Stimolato dalla tecnologia, l’essere umano ha posto in primo piano la cura del corpo, non come un mezzo di civiltà inteso come igiene, ma esclusivamente come miglioramento della persona solo dal punto di vista estetico.

Nel XIX secolo si iniziò a studiare il fenomeno del narcisismo, come elemento che iniziava a diventare predominante nella mente umana, tanto più si concretizzava nell’essere umano la considerazione che essere ammirato per la sola presenza fisica avesse una predominanza rispetto alle proprie capacità o alle proprie idee.

La pandemia ha sottratto all’essere umano il perverso potere della comunicazione attraverso l’immagine.

Infatti quella riga bianca di ricrescita tra i capelli di lei, la barba incolta di lui, l’abbigliamento casalingo, nulla più di questa nuova versione della realtà, viene reputato idoneo alla proiezione della immagine sui social.

E dunque quello che è accaduto è stato spostare l’attenzione sulla futilità dell’estetica, a “postare” i cibi come se fosse una gara senza premi, ma solo di calorie per proiettare nell’etere le proprie capacità culinarie.

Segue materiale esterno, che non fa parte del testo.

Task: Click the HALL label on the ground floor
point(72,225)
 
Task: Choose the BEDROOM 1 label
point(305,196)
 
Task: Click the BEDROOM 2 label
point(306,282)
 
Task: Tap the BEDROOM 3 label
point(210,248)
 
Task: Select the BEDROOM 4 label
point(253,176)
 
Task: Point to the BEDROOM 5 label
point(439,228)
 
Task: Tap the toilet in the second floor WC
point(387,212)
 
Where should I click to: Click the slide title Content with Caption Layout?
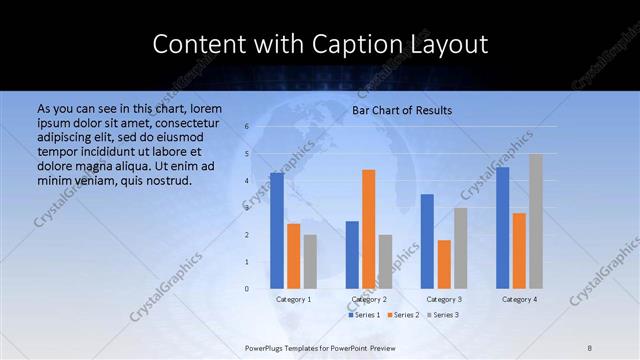click(320, 45)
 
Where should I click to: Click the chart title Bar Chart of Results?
click(402, 110)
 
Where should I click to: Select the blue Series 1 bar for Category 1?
click(277, 231)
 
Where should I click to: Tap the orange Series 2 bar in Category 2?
click(369, 229)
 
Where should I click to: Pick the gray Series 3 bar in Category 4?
click(536, 221)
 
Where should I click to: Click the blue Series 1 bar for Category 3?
click(427, 241)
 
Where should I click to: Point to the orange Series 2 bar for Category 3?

I chili di troppo e i visi assonnati non sono oggetto di “condivisione”.

Che strana la gente…. che dona potere all’illusione.

Niente è più importante di credere nell’immortalità della propria immagine, e con un vuoto senso di pudore non venir postato nulla di cui la rete di fb possa restituire, in un prossimo futuro il ricordo da ri-condividere.

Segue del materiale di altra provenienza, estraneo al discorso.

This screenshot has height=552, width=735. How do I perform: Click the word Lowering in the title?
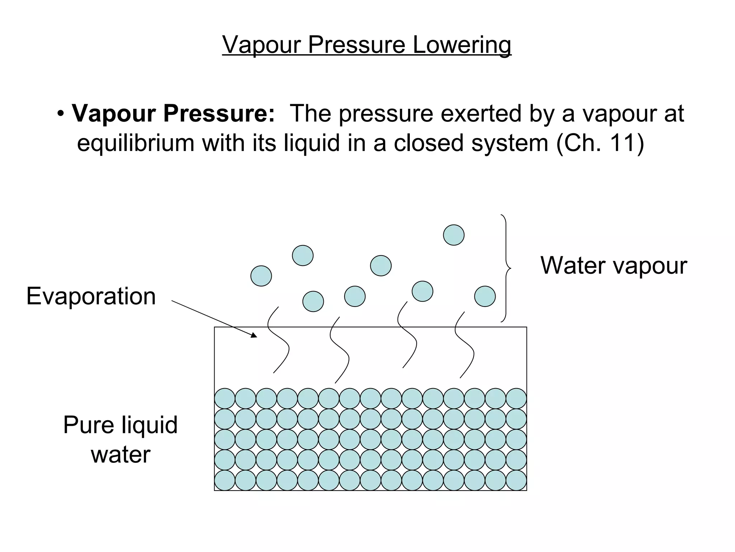(x=462, y=45)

Ebbene, quell’imbroglio dell’immagine truccata, ritoccata ed impostata non si vede da tempo. I centri estetici chiusi hanno determinato che la superficialità si è trasformata in pudore, determinando un calo dell’autostima, che non riesce più a corroborarsi con tecniche artigianali e casalinghe di “trucco e parrucco”, per cui le maschere cadono dai volti, e non si  trovano più i  coraggiosi dello scatto facile.

L’uomo non riesce a trovare se stesso e, mentre negli ospedali gli esseri umani lottano tra la vita e la morte, sospesi tra la precarietà di un presente, come soldati in trincea, dove il destino non dipende dalle proprie capacità, a casa non tutti gli esseri umani hanno compreso il problema e, molti soffrono solo per le restrizioni preventive, intolleranti dei divieti e indifferenti delle sofferenze altrui , in attesa trepidante che si possa tornare ad affollare i luoghi del divertimento, ma prima di essi una ripresa della vanità.

Eppure finita la guerra, i sopravvissuti uscivano a contare le macerie ed i morti, oggi mentre l’essere umano a guerra non terminata, con un nemico ancora virulento, attende con ansia di nutrire le fila delle attività commerciali.

Dinanzi allo scenario triste, molti non sono in grado di abbandonare l’idea dell’inutile e futile, e di elevare l’animo e tornare in armonia con il mondo.

La bellezza del sole, non per abbronzarsi, la forza dell’acqua, non per andare al mare, non rientrano nelle priorità dell’essere umano, neppure in questo momento di grande sconforto.

L’uomo si illude per vanità di essere al centro del mondo, ma non comprende che la sua esistenza è solo di passaggio come un’ombra che scompare senza concretezza, al contrario della natura che resta sovrana.   

Chuan Gtzu ci dice che gli uomini non possono vedere il loro riflesso nell’acqua ma, solo nell’acqua stagnante.